La sentenza è attesa entro circa 30 giorni. A guidare la mobilitazione è il Comitato Lungomare Canepa, nato nel 2018 proprio per opporsi al progetto.
Dal balcone della sua casa affacciata sul porto, la presidente del comitato, Silvia Giardella, racconta come è iniziata la battaglia:
“Il porto di Sampierdarena è dentro le case. Lo vediamo a 30 metri dalle nostre finestre e nuovi depositi chimici renderebbero la vita impossibile per tutti, bambini, anziani e famiglie”.
Secondo il comitato, l’area portuale è già fortemente gravata da infrastrutture e impianti industriali. Nel porto, spiegano i residenti, sono già presenti siti classificati RIR, cioè a rischio di incidente rilevante, e un aumento degli impianti potrebbe incrementare i pericoli per la popolazione.
“Abbiamo già siti a rischio rilevante nel porto. Aggiungerne altri significherebbe aumentare il rischio per la salute e anche il pericolo di un effetto domino in caso di incidenti”, sottolinea Giardella.
La protesta è iniziata nel 2018, quando si iniziò a discutere del possibile spostamento dei depositi chimici in diverse zone della città.
“All’inizio si parlava della Lanterna, poi della zona Bolzaneto, poi improvvisamente di Ponte Somalia, proprio davanti alle nostre case”, ricorda la presidente.
Per il quartiere si tratterebbe dell’ennesimo peso urbanistico e ambientale.
“Sampierdarena è già il polo nevralgico della logistica. Tutti gli spostamenti passano da qui e il quartiere ha bisogno di riqualificazione, non di nuovi impianti industriali”, afferma la presidente.
Negli anni il comitato ha organizzato manifestazioni, raccolte firme e iniziative pubbliche. Oltre 3.000 firme sono state raccolte per chiedere maggiori tutele per il quartiere.
Nel frattempo la protesta è diventata anche un momento di aggregazione per la comunità. Per celebrare gli otto anni di attività, il comitato ha persino organizzato un piccolo concorso musicale online con tredici canzoni originali dedicate al quartiere.
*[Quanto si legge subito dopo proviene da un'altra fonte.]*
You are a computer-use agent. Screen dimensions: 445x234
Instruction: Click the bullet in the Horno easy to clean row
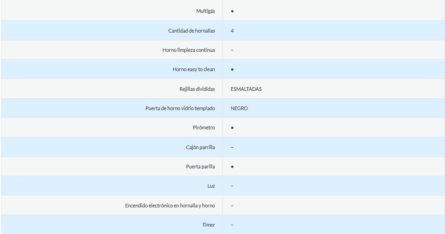(232, 69)
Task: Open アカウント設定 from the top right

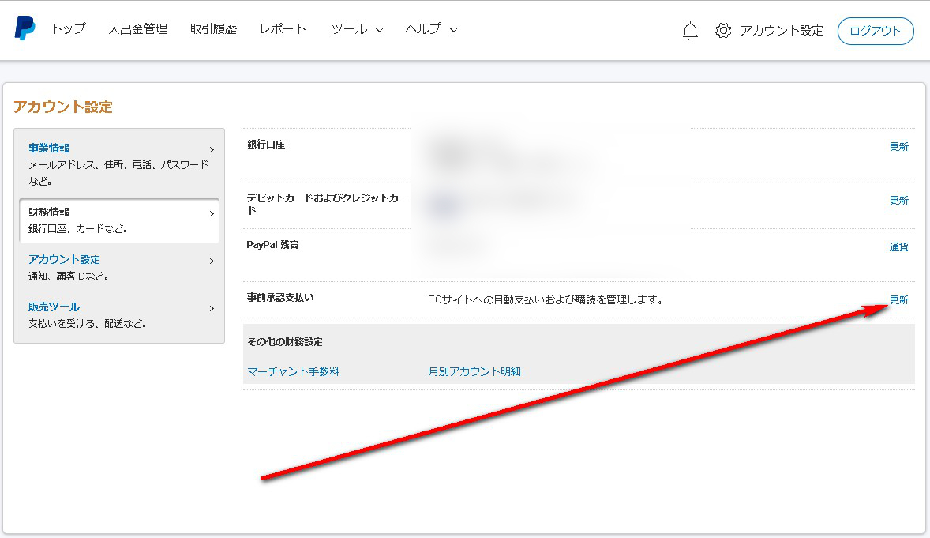Action: coord(782,30)
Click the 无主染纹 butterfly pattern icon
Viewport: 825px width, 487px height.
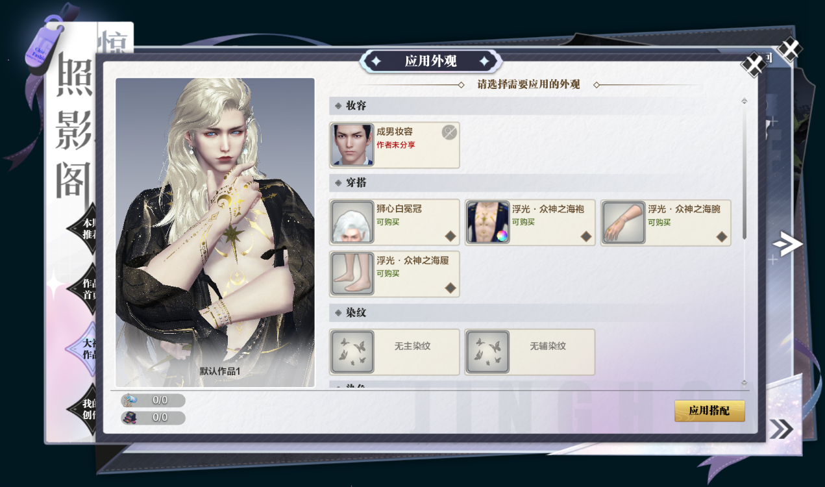click(x=352, y=351)
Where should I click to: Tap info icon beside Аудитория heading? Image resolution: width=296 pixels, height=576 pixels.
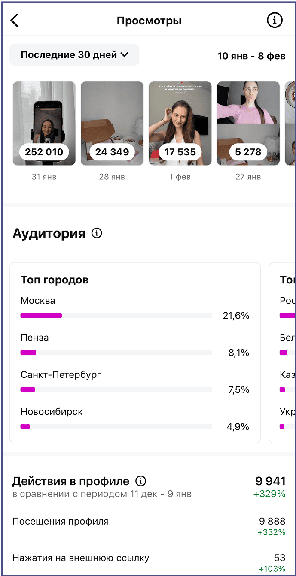click(97, 233)
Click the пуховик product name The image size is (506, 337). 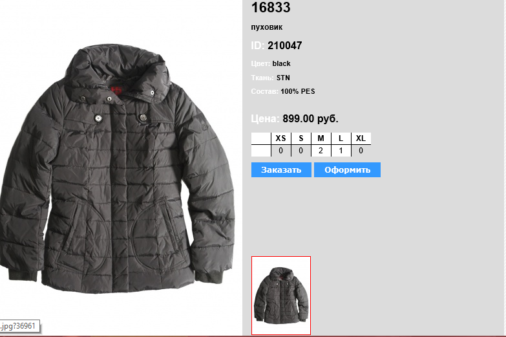tap(266, 27)
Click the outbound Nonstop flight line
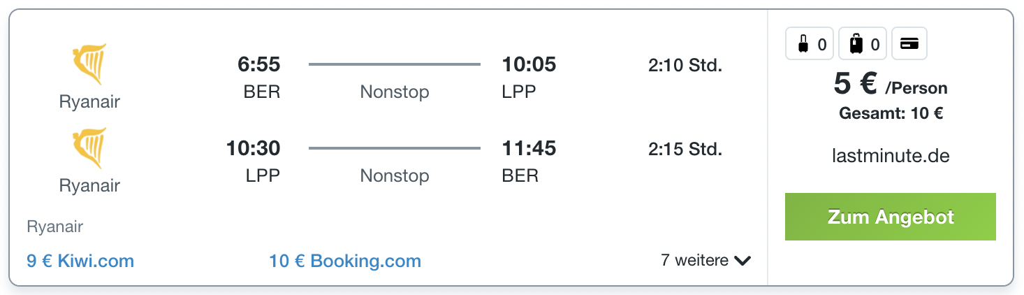1024x295 pixels. point(395,65)
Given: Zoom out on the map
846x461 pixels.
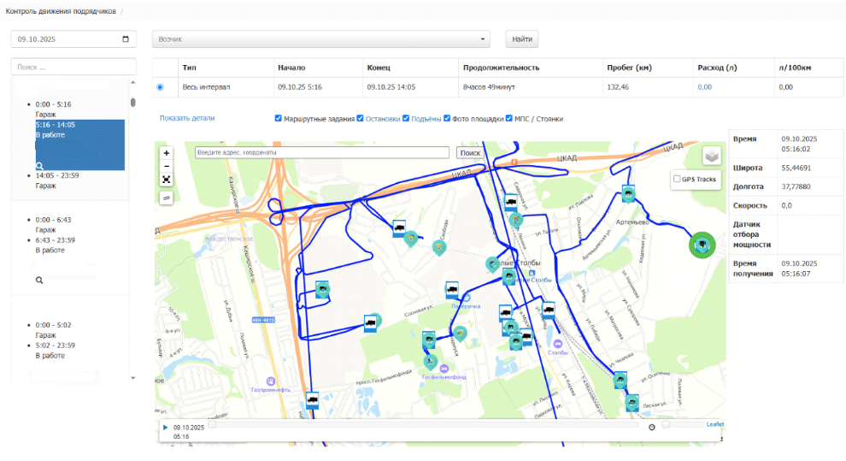Looking at the screenshot, I should (x=166, y=166).

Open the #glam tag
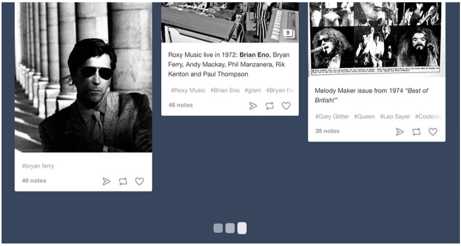click(253, 90)
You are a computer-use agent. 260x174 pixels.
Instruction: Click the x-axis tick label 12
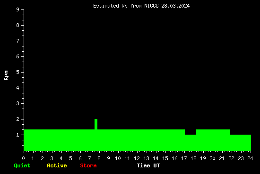coord(137,158)

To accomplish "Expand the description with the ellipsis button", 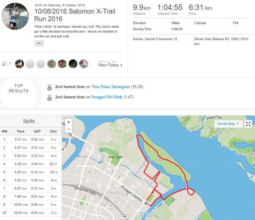I will click(39, 43).
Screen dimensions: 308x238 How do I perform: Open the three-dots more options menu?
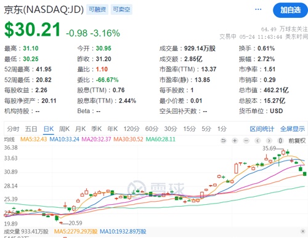[x=258, y=9]
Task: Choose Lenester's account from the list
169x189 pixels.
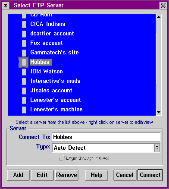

“È un modo per giocare, ma anche per ricordare la dignità dei sanpierdarensi”, spiega Giardella. Tra le voci più simboliche della protesta c’è anche quella di Maria Mittica, residente storica della zona dal 1969. Dal suo balcone espone un cartello contro il progetto.
“Già di schifezze qui ne abbiamo tantissime. Abbiamo ancora i depositi di carbone a cielo aperto vicino alla Lanterna e con il vento il carbone vola ovunque”, racconta.
La donna descrive una quotidianità segnata dall’inquinamento e dal rumore del traffico portuale:
“Quando pulisco trovo proprio pezzi di carbone. E il rumore è tale che ho dovuto cambiare tutte le finestre di casa”.
Per i residenti la richiesta è semplice: spostare i depositi lontano dalle abitazioni.
“Questi depositi sono a favore di chi li possiede, non della popolazione. Se devono farli, li mettano dove non c’è gente”, conclude Mittica.
Ora l’attenzione è tutta rivolta alla decisione dei giudici. I cittadini sperano che la sentenza possa fermare definitivamente il progetto.
“Siamo abbastanza positivi, dice Giardella, ma restiamo cauti. Aspettiamo la sentenza”.